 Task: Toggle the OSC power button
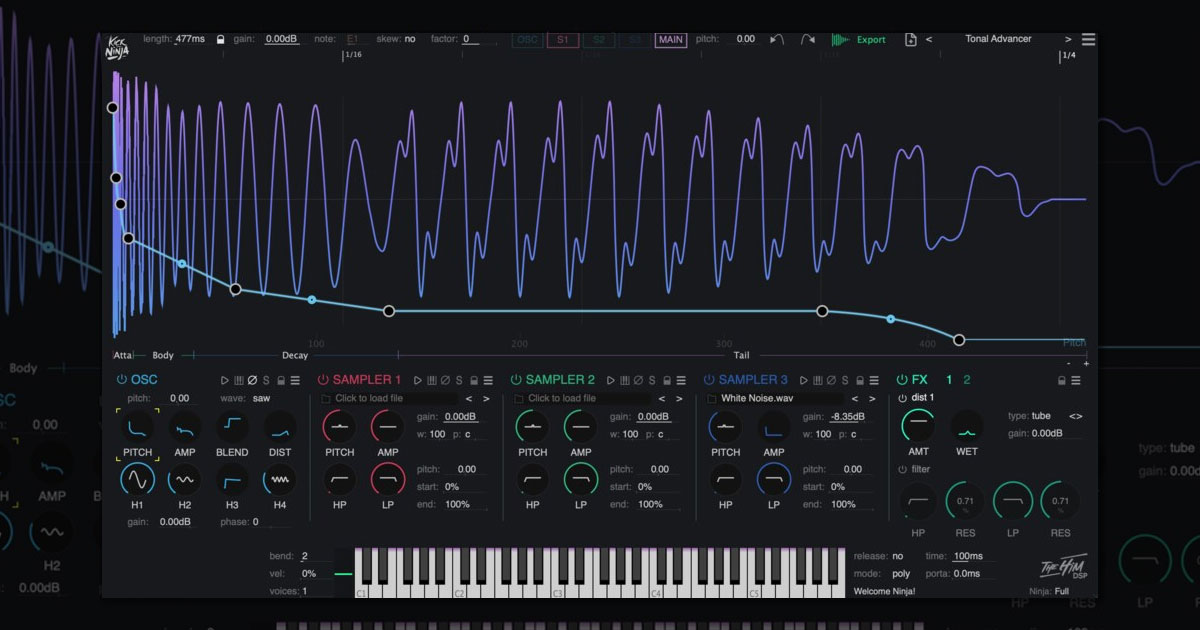(122, 380)
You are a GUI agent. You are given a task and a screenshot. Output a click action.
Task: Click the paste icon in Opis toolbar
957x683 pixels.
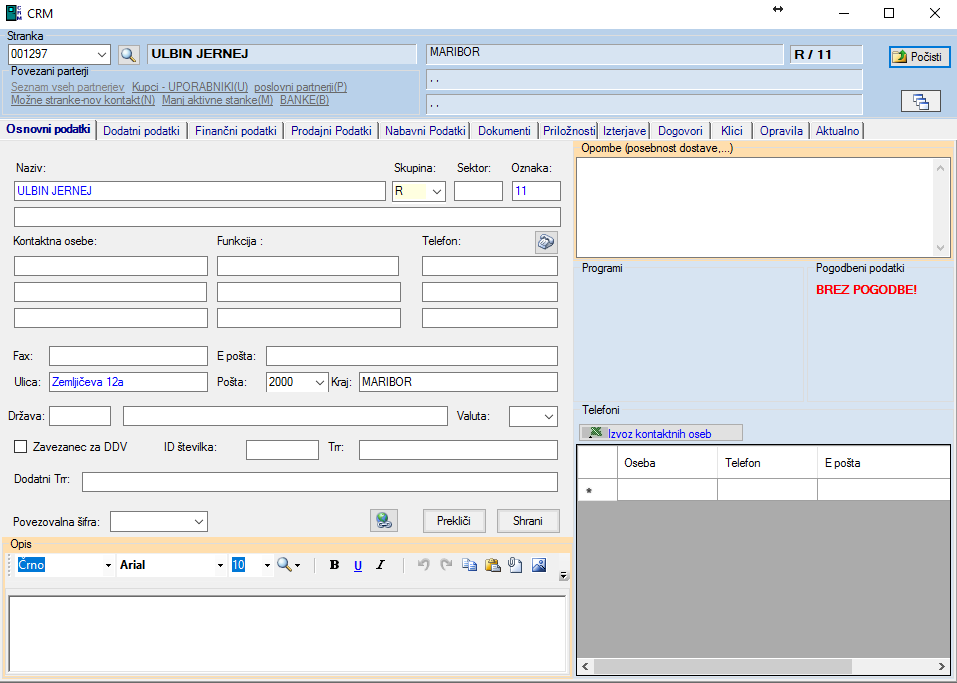[x=493, y=565]
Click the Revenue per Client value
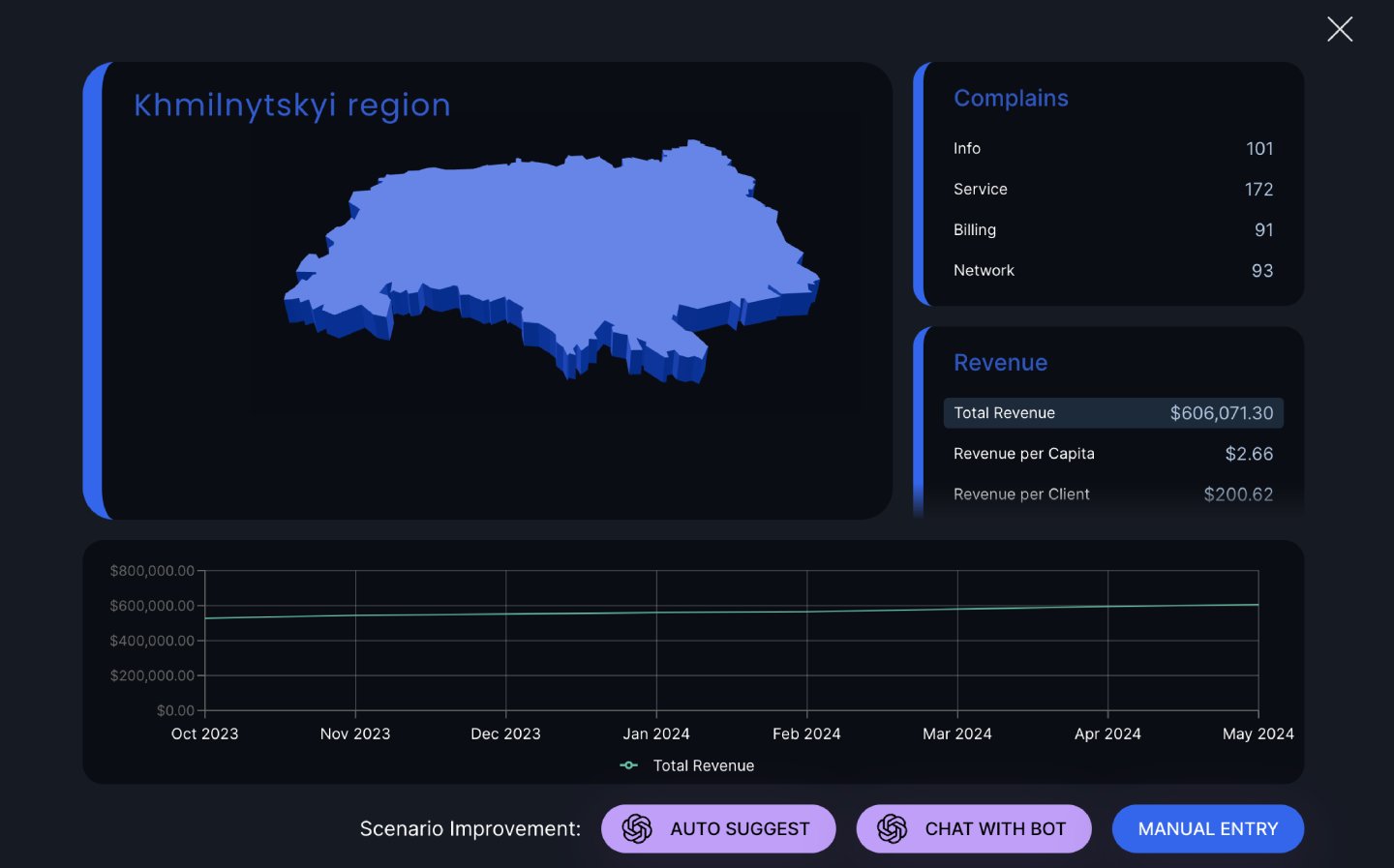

-- -- --

Set the records down again word for word; the pictures stay out.

 Task: Toggle the OSC power button
(122, 380)
You are a GUI agent. You are given a task and a screenshot. Output a click action.
Task: Click the paste icon in Opis toolbar
957x683 pixels.
[x=493, y=565]
Click the Revenue per Client value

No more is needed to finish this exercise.